Recorded information.
'''
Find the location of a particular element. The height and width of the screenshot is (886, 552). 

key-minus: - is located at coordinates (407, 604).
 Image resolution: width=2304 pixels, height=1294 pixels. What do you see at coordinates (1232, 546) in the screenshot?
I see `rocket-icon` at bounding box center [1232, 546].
'''
'''
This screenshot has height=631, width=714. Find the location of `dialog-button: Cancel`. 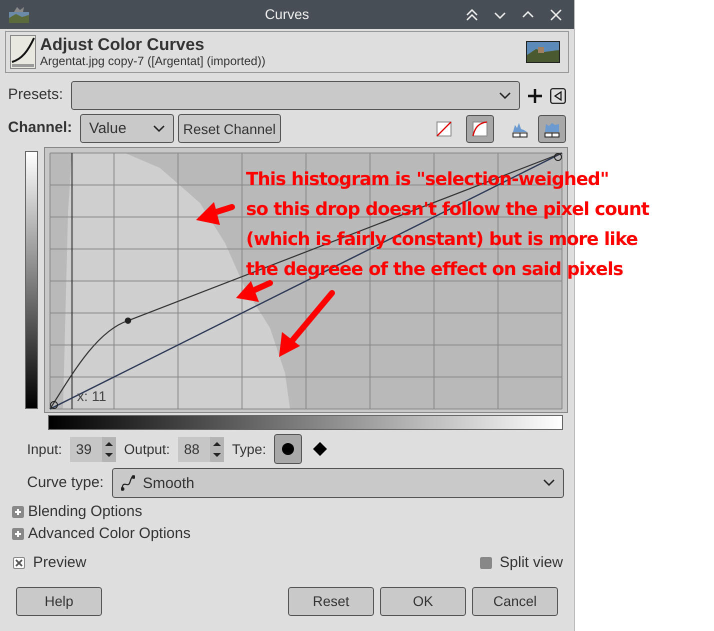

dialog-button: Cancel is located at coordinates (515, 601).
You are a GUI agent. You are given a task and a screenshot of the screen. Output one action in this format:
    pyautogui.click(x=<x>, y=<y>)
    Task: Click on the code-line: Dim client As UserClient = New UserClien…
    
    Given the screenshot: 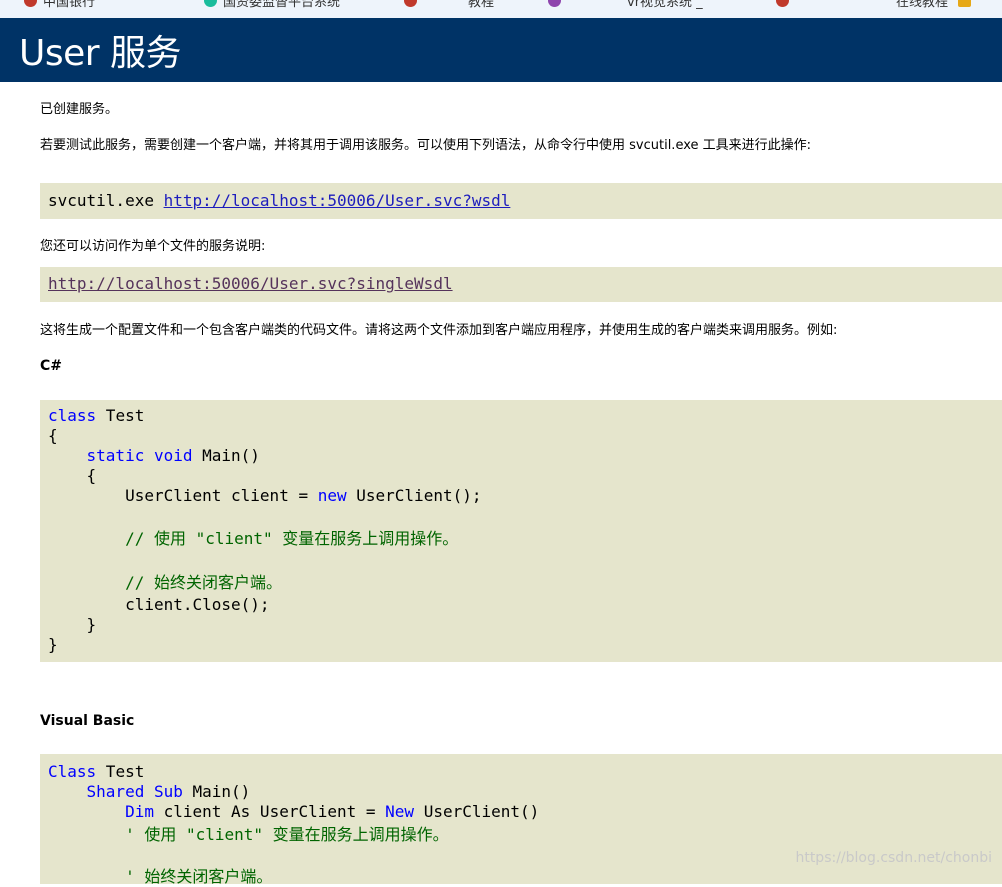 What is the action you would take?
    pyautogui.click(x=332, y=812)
'''
'''
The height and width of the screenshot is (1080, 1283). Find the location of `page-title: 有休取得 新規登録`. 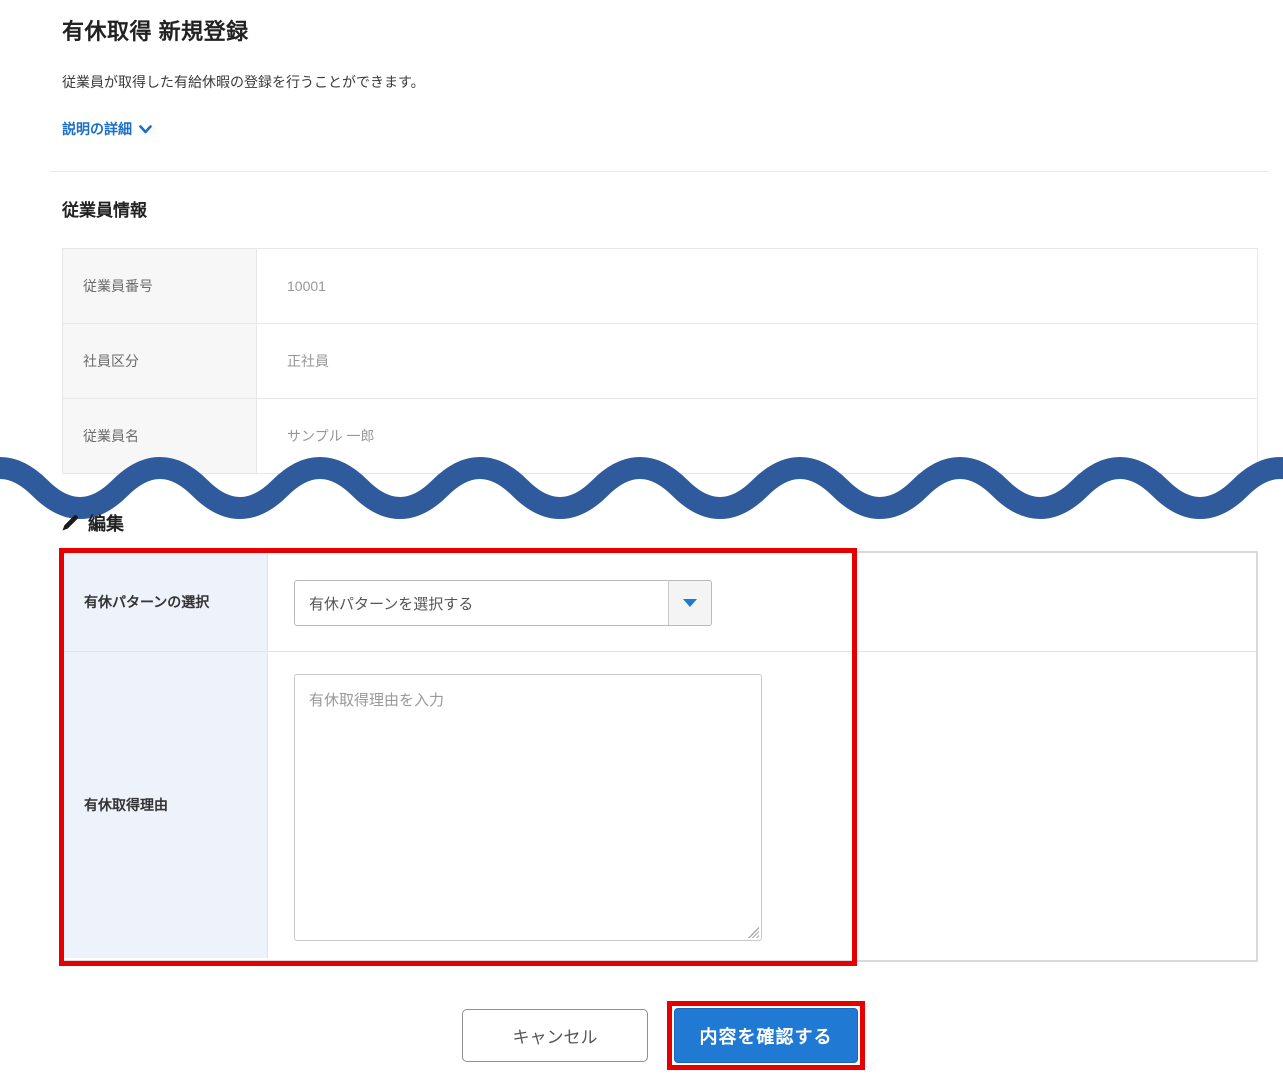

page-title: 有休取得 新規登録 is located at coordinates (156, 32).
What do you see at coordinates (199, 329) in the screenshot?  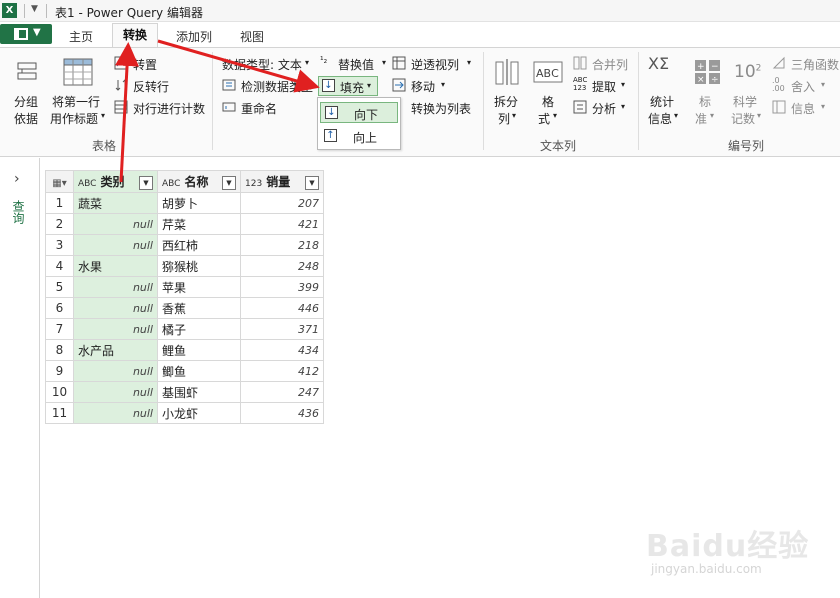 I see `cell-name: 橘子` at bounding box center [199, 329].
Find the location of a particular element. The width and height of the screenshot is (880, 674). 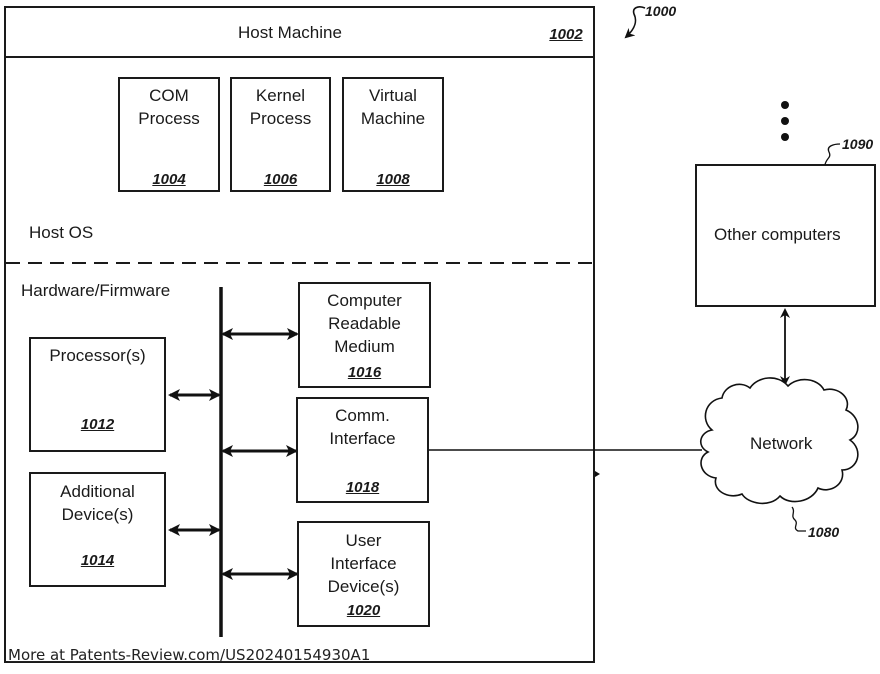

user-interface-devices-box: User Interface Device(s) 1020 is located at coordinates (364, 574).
'''
Try it.
Copy the rows word for word, beginning at the line that contains "Find the location of a particular element. The height" and stopping after the line that contains "Image resolution: width=2304".

Expected output.
Find the location of a particular element. The height and width of the screenshot is (886, 552). 

key-minus: - is located at coordinates (407, 604).
 Image resolution: width=2304 pixels, height=1294 pixels. What do you see at coordinates (1232, 546) in the screenshot?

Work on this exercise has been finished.